Refinancing And Higher Mortgage Rates
Mortgage rates have been at all time lows for the last few years of the foreclosure crisis, but over the past few weeks rates have jumped significantly, hurting many homeowners' chances of refinancing. When interest rates rise, monthly payments are calculated accordingly, and will increase as well, in addition to costly origination and closing fees that typically go along with a refinance. In the event you are a homeowner with an adjustable-rate mortgage, you can research getting a new loan and see if the net difference in loan payments is worth the cost of refinancing. Fixed rates on 30-year mortgages are lower than they were a year ago, so there is a good chance that you can improve your finances with a re-fi if you got a loan on your property in 2008.
If you have an adjustable rate mortgage that is set to increase in the next year or two, there is a good chance that your rate will be higher than when you purchased, and therefore it is worth looking into a fixed rate mortgage at a low interest rate. If you have decent credit and regular household monthly income, then you can qualify for a number of refinance options, including easier loan modification requirements. The federal government is encouraging such modifications and banks and lenders are being encouraged by the federal assistance plan to work with foreclosure victims who may be behind on payments or facing foreclosure.
To keep mortgage rates low in hopes of improving the market, the Obama Administration has allocated a budget of $1.25 trillion to commit to purchase mortgage-backed securities. Because the administration does not plan on selling these securities interests for at least 10 years, Ideally they can wait out the current real estate crisis and allow time for the financial market to recover before selling their investment. The purchases by the Fed have enabled millions of Americans to refinance into lower interest loans, but as mortgage rates continue to rise, the governments plan could backfire against them and their gigantic investment in mortgage-backed securities. The Feds buying of mortgage-backed securities to suppress interest rates for the American homeowner is known as "quantitative easing".

- _INFORMATION SUPPLIED_
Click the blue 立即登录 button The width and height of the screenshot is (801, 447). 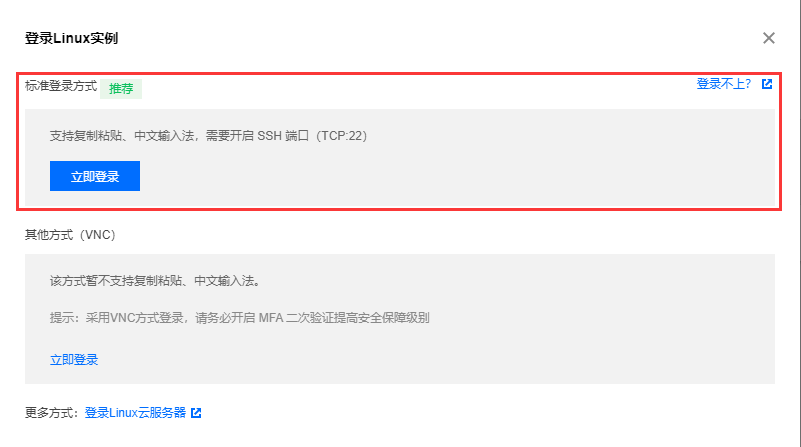(95, 176)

- _YOUR TASKS_
a) List every number written in digits in the article on refinancing and higher mortgage rates, along with the word or words attached to it.
b) Pick up the article on refinancing and higher mortgage rates after its final sentence and extend it with another paragraph.
The lines have no connection to the article on refinancing and higher mortgage rates.

- _RESPONSES TO THE EXERCISE_
a)
- 30-year
- 2008
- $1.25 trillion
- 10 years

b)
If you have missed some payments but have decent credit otherwise and steady monthly income, you should contact your lender and see what repayment options are available. This is going to be a much better alternative to foreclosure proceedings which can drastically reduce your credit, and eliminate your chances of getting approved for home purchase in the near future. Again, mortgage companies want to be able to make payments affordable for you, and they need to make their money on the interest charged on the loan amount. If you can't make payments, they have to foreclose, which costs them money and banks do not want to own and manage a property. The property is put up as collateral on the loan, but most banks would much rather see you keep the home, even if it means less profit. Because banks have so many defaulting loans and struggling homeowners, they are providing more and more opportunity to work with you on a refinance or loan modification to avoid the foreclosure process.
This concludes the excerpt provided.